Israel is sending in enough diesel and cooking gas to Gaza to keep Gazans in electricity for a week. As a thank-you note, Palestinians sent only nine kassams into southern Israel on Monday, and only four so far today. Reuters and the AP both buried and minimized the rocket attacks. And though Condi Rice called the Israelis and told them not to cause a “humanitarian crisis” in Gaza, there is no word whether she mentioned the rocket attacks, which caused the blockade to begin with. As an extra added bonus, Palestinian snipers are firing at Israeli farmers today.
Palestinians opened fire Tuesday morning at farmers working in a field near Kibbutz Ein Hashlosha in southern Israel. There were no reports of injuries. An IDF force fired back at the shooters, and the farmers stopped their work and were removed from the field.
An Ecuadorian volunteer was murdered by a Palestinian simper in the same area last week.
Seven Qassam rockets and one mortar shells landed in Israel since the morning hours. There were no reports of injuries, but damage was caused to crops in a kibbutz at the Sdot Negev regional council.
Two barrages were fired shortly before 8 am, as Sderot’s children were making their way to school.
That’s a regular tactic of the Palestinians. They deliberately fire the rockets when they know Israeli children are walking to school, in the hopes of killing them. So far, they’ve missed. So far. The world thinks that this is a perfectly fine result. And so, apparently, do Israeli ministry spokesmen.
Despite protests from the international community and aid agencies against the lockdown, the Israeli government said the policy had been effective in halting rocket fire.
“What we see is that the number of Qassam rockets was decreased dramatically,” foreign ministry spokesman Mr Mekel told the BBC.
“Last week there were about 200 rockets altogether. And now there was two today, and four yesterday… So since we are monitoring it we decided that at this time we could ease this blockade,” he said.

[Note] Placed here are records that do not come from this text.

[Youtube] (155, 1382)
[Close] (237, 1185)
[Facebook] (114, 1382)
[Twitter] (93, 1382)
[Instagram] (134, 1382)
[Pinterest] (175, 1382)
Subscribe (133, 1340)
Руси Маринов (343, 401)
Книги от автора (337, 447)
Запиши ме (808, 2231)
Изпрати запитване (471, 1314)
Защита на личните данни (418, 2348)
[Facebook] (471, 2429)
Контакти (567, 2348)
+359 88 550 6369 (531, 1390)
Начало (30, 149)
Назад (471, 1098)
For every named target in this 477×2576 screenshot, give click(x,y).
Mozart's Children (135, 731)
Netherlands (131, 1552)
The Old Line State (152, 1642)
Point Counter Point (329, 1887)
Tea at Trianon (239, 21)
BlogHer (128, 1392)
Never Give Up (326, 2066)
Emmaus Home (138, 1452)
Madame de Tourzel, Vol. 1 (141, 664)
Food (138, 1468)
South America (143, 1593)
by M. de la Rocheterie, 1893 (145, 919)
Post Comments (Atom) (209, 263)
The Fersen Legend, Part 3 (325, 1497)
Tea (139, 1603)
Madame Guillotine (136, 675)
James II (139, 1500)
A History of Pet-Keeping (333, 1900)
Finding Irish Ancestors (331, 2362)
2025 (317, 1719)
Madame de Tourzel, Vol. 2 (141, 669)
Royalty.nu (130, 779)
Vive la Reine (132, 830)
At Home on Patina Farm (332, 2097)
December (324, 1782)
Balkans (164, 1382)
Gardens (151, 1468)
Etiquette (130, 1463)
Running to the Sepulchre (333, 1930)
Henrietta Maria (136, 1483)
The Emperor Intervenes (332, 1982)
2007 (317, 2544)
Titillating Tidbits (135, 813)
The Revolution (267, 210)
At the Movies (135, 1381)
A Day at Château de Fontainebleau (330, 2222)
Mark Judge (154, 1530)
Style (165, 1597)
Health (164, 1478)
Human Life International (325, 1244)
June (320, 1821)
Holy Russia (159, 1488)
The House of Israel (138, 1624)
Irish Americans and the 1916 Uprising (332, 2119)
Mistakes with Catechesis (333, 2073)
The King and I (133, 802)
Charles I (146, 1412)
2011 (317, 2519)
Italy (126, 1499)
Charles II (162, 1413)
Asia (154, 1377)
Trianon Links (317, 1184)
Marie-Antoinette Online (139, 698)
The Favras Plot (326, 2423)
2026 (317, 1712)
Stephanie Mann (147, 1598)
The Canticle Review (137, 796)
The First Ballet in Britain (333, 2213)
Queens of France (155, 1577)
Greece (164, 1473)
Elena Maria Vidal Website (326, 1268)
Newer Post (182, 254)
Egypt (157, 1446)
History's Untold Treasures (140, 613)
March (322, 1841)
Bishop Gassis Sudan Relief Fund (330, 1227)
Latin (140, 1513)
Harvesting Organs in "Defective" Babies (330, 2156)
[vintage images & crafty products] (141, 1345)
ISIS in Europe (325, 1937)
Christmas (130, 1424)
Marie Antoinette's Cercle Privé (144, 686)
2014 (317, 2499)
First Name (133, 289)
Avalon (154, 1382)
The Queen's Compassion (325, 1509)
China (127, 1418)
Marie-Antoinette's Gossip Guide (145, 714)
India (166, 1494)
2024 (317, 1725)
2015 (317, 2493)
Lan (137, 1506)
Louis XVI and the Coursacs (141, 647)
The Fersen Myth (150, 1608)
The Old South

And the very last paragraph of the BBC story?
However another rocket struck the nearby Israeli town of Sderot on Tuesday.
Even Israeli defense officials think they’ve achieved something:
A senior defense official told Ynet Monday evening that the sharp decrease in rocket attacks from Gaza in the last couple of days proves that “the Palestinians got the message,” conveyed by Israel through the closure on the Strip.
“We got the message across. Hamas understood the equation: A continuation of the rocket fire would lead to Israeli pressure against armed groups and civilians.
“We do not plan to cause a humanitarian catastrophe and we will transfer diesel fuel to the power plant, as well as medicines, but not fuel for cars or other commodities, but they now realize they will not get fuel or other luxuries as well.
This is the message that the Palestinians received:
Two Qassam rockets fired from northen Gaza Tuesday landed near the Sdot Negev Regional Council.
No injuries were reported, but some of the council’s crops were damaged.
And this:
A Qassam rocket fired from northern Gaza Tuesday landed south of Ashkelon.
No injuries or damage were reported.
And this:
Palestinians opened fire at IDF forces near the border fence in the southern Gaza Strip, in two separate incidents.
There were no reports of injuries or damage in both incidents.
The message: Israel will not follow through with measures needed to stop Palestinian terrorists in Gaza from trying to murder Israelis.
And the world got the message, too: Any time Israel tries to defend herself from terrorists, slap her down, hard. Israel will cave.
The UN Security Council was to meet in emergency session Tuesday on the humanitarian crisis triggered by Israel’s crippling blockade of the Gaza Strip, in response to the firing of rockets into the Jewish state.
The 15-member body was to meet at 10 am (1500 GMT) at the request of Arab UN ambassadors and the 57-member Organization of the Islamic Conference.
The decision to hold the emergency session was made during closed-door consultations late Monday amid a growing international outcry at what the European Union termed the “collective punishment” of Gaza’s 1.5 million residents.
The strong international reaction and warnings of a humanitarian crisis led Israel Monday to ease its blockade of Gaza, allowing in some fuel and medicine.
Watch for a condemnation of Israel’s actions. And the UN Human Wrongs Council will be meeting on this issue as well. And probably another statement from Condi telling Israel not to cause hardship—sorry, a “humanitarian crisis”—in Gaza.
Looks like I was dead wrong last night. Israel loses another one.